* TASK TO COMPLETE:
In the entries below, begin at the line that has "The image size", stop after the line that has "Image resolution: width=711", and output those lines exactly with no pictures.

* SUPPLIED DATA:
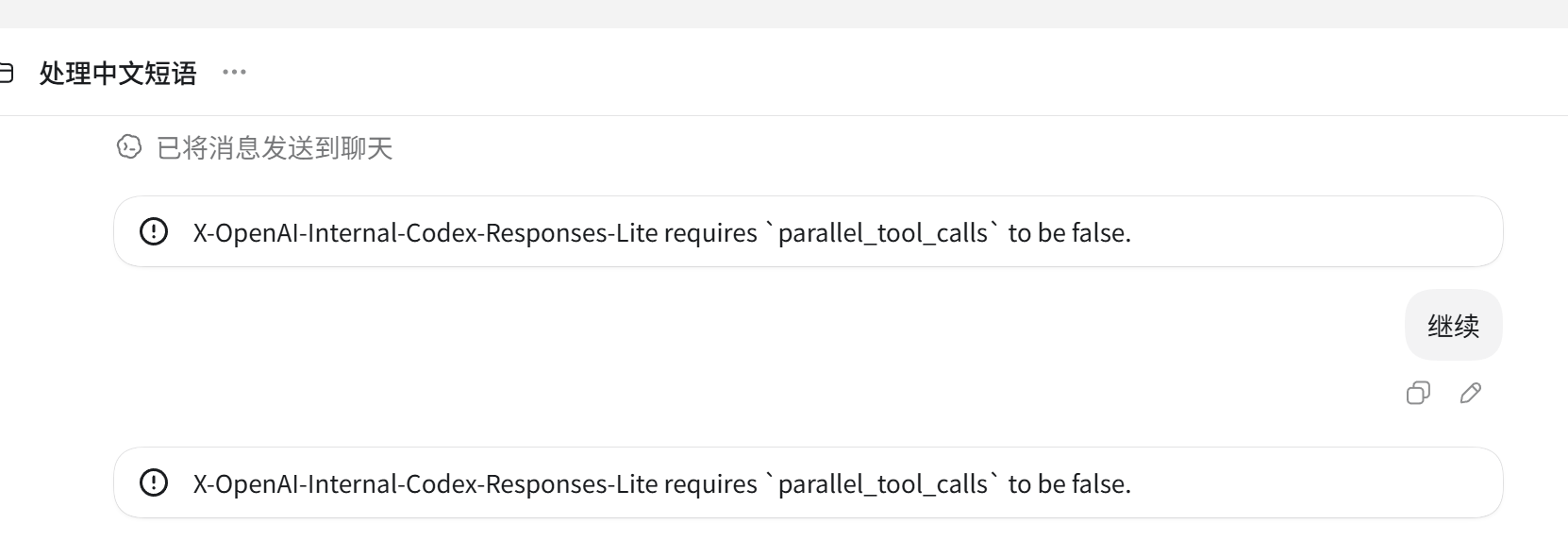Click the sidebar toggle icon left of the title
The width and height of the screenshot is (1568, 541).
click(x=6, y=73)
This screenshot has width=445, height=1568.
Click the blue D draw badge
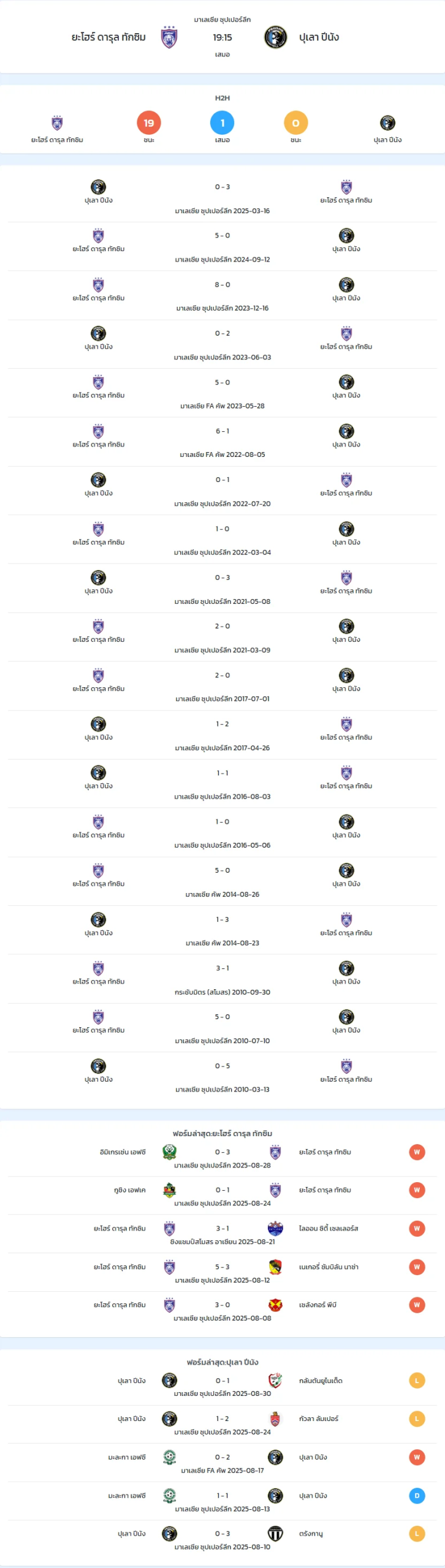pyautogui.click(x=417, y=1496)
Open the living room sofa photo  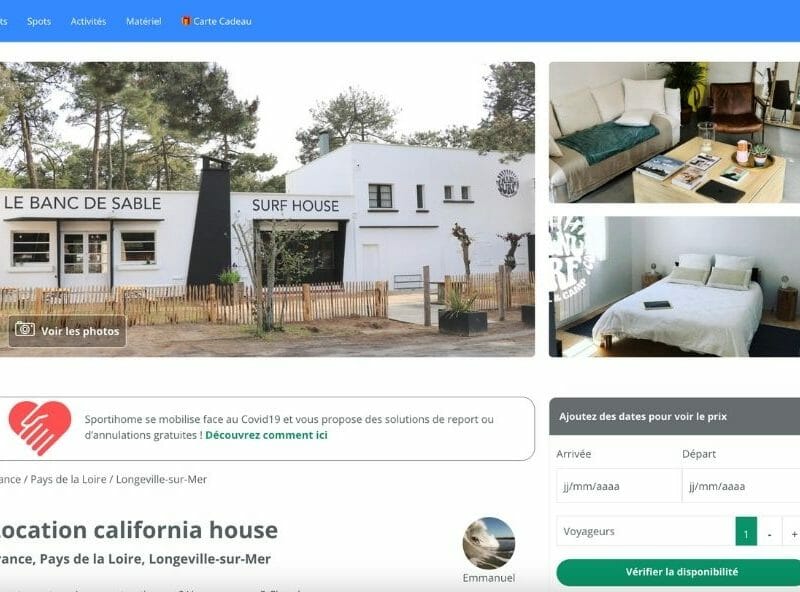click(x=674, y=132)
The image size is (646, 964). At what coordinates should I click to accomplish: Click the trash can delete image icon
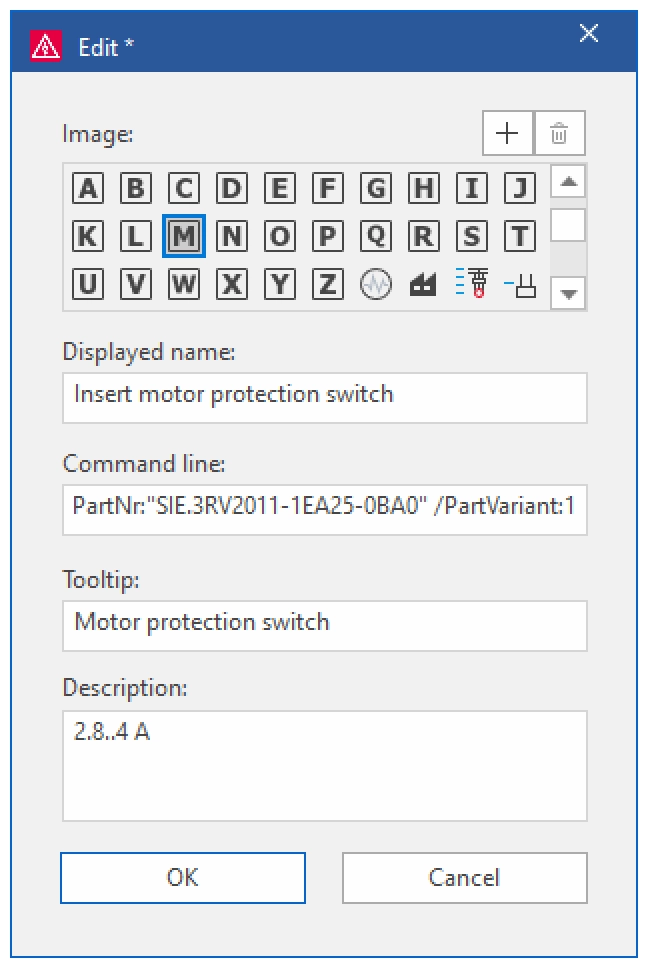click(x=559, y=133)
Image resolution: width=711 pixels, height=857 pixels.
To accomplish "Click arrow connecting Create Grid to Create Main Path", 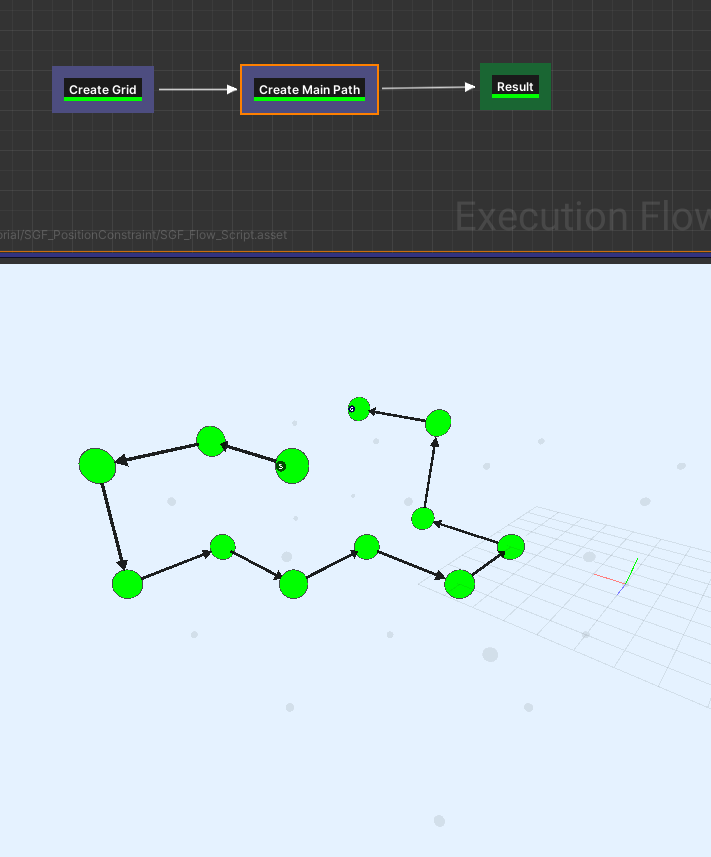I will click(x=198, y=89).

* RESULT OF THIS TASK:
The image size is (646, 964). At what coordinates should I click to accomplish: Click the trash can delete image icon
click(x=559, y=133)
Image resolution: width=711 pixels, height=857 pixels.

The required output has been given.